## EXTRAIT DU TEXTE

%%

Par Florent Mechain / Publié le 22.07.2017

Dans la plus grande forêt de mangrove du monde, en proie aux caprices de la nature, règne un félin aussi redouté que vénéré. De la capitale, Dacca, à la baie du Bengale, voici un périple sur la trace du fauve, au royaume des eaux.

Flickr. Sundarbans national park. Bangladesh. hdr. ©, Joiseyshowaa

À peine débarqué de l’avion, j’ai atterri dans le quartier commercial de Dacca, la capitale. Pas vraiment l’idéal pour une adaptation en douceur. Des milliers de personnes dans les rues – qui me dévisagent à chacune de mes allées et venues –, une activité grouillante et incessante, une cacophonie de chaque seconde, un hébergement pas tout à fait coquet… L’appellation de la zone, New City, sonnait pourtant bien, ainsi que les descriptions des brochures. Mais la réalité, et c’est là l’un des facteurs qui rendent les voyages si passionnants, s’est avérée différente.

%%

## TÂCHES À RÉALISER
**A.** Recopiez sans modification le passage du récit de voyage qui commence par les mots contenant « Dans la plus » et s'achève sur « royaume des eaux. ».
**B.** Répondez brièvement à ces questions sur le récit de voyage :
(i) Quelle ville le récit présente-t-il comme la capitale ?
(ii) Jusqu'à quelle baie s'étend le périple annoncé ?
(iii) Quel nom porte la zone du quartier commercial décrite dans le récit ?

## INFORMATIONS EXTRAITES
%%

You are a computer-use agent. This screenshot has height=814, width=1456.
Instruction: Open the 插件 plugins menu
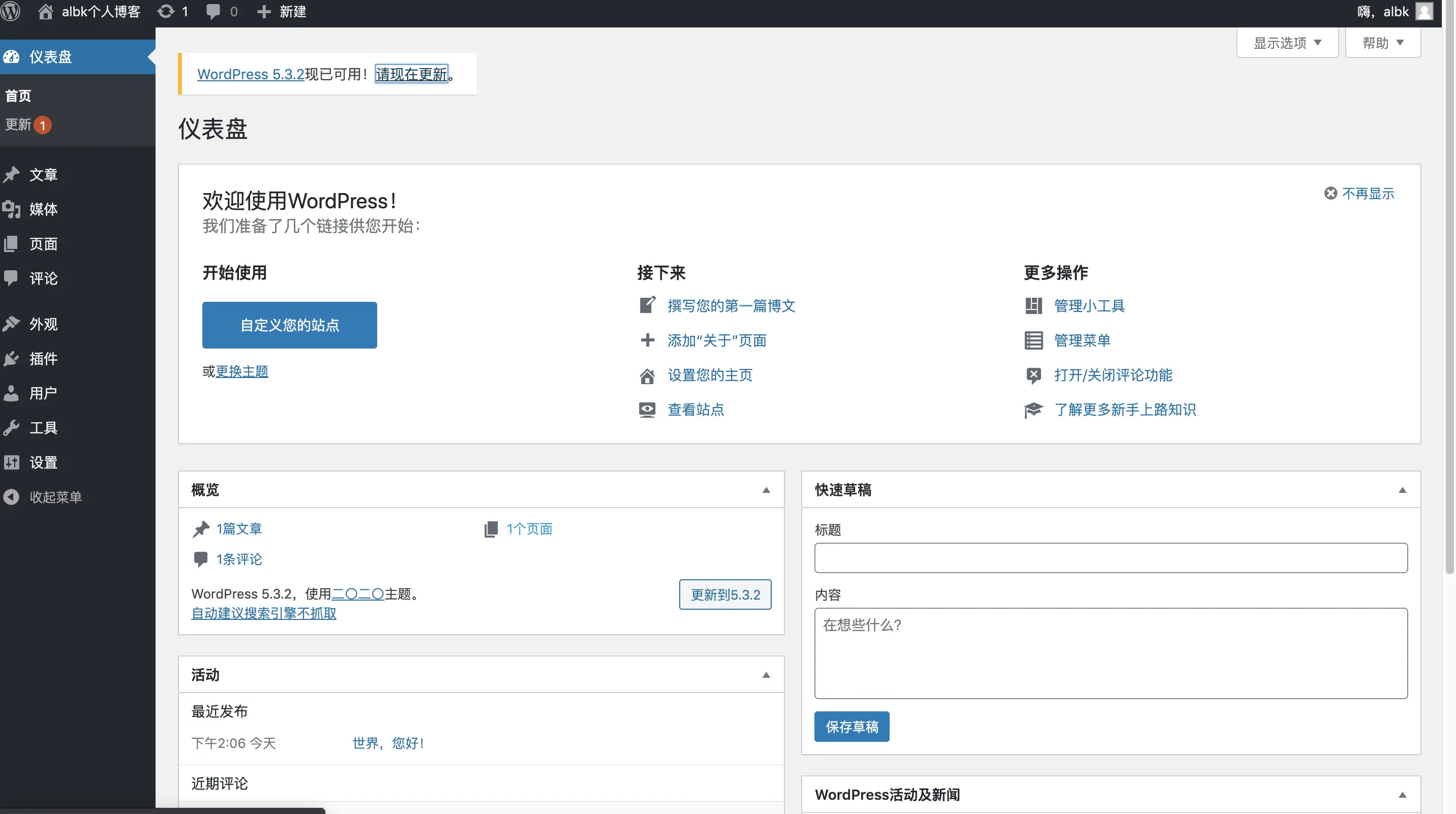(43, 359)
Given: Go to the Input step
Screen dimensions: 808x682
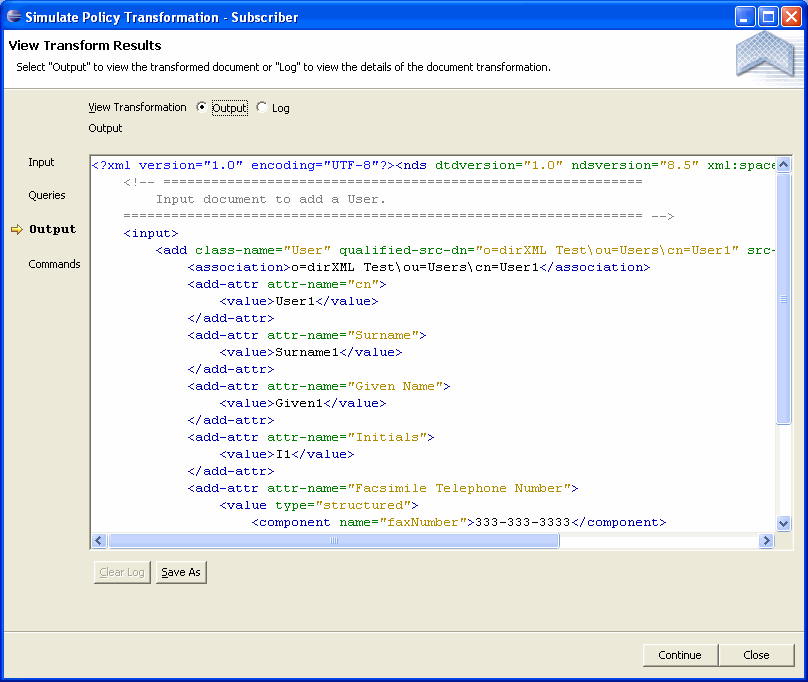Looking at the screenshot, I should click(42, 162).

%%
%%

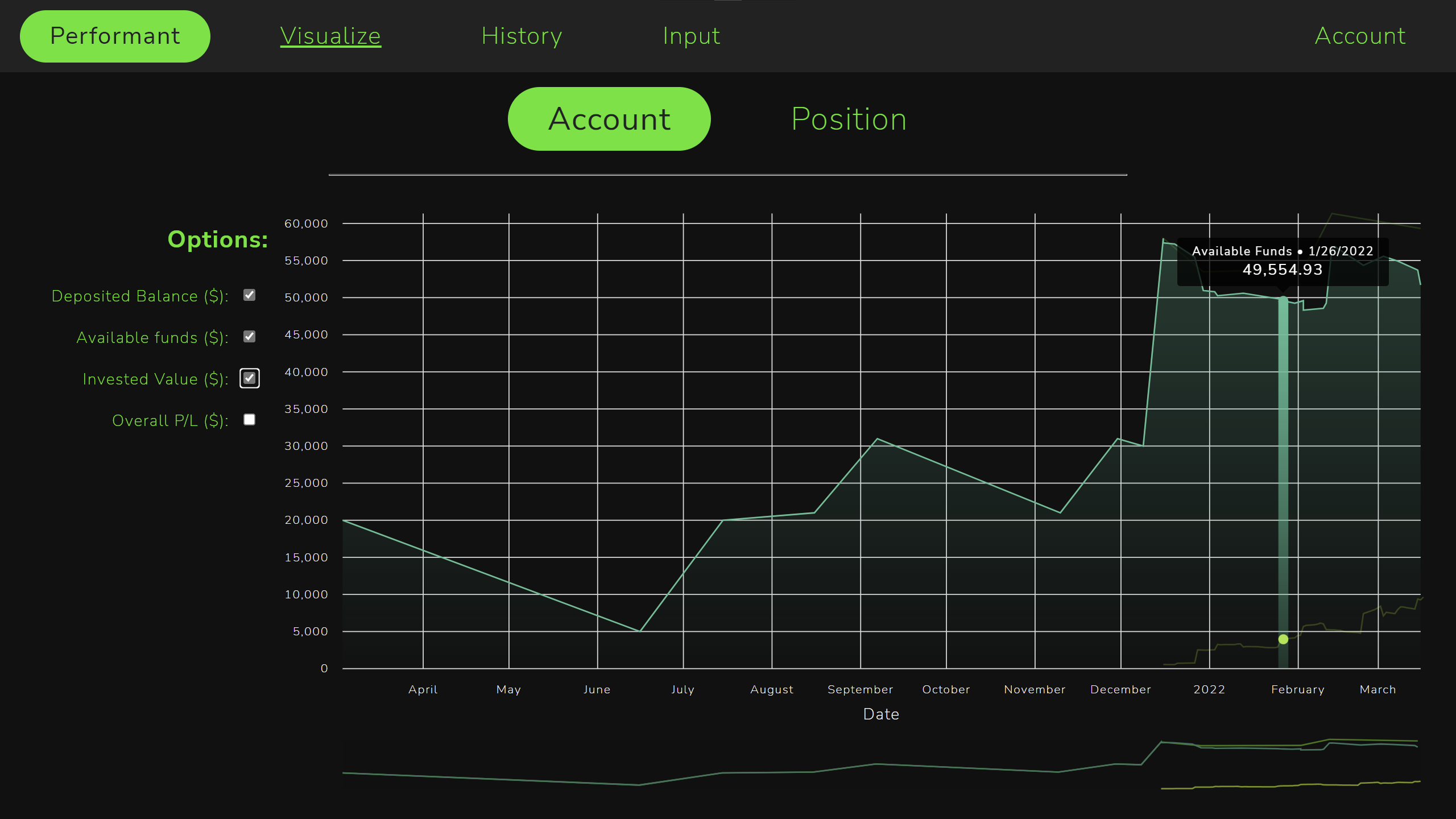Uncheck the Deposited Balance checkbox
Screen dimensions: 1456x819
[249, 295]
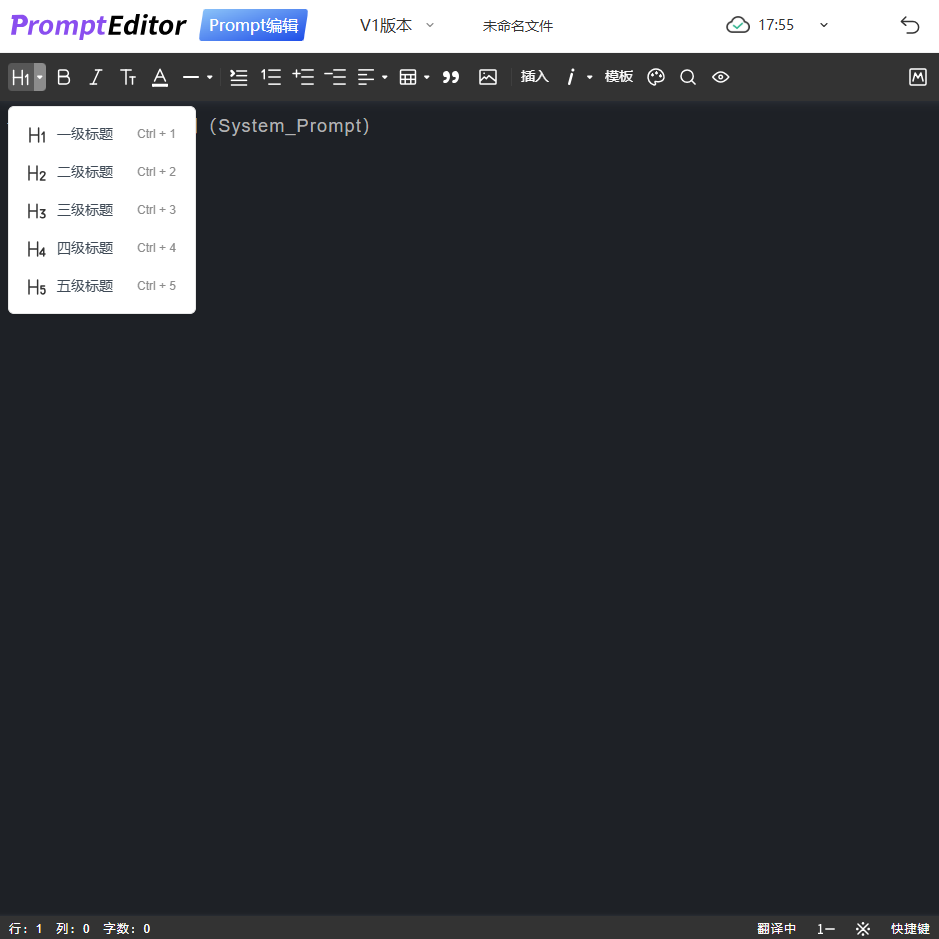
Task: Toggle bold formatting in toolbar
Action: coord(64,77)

%%

## RÉPONSES
**A.**
Dans la plus grande forêt de mangrove du monde, en proie aux caprices de la nature, règne un félin aussi redouté que vénéré. De la capitale, Dacca, à la baie du Bengale, voici un périple sur la trace du fauve, au royaume des eaux.

**B.**
(i) Dacca.
(ii) La baie du Bengale.
(iii) New City.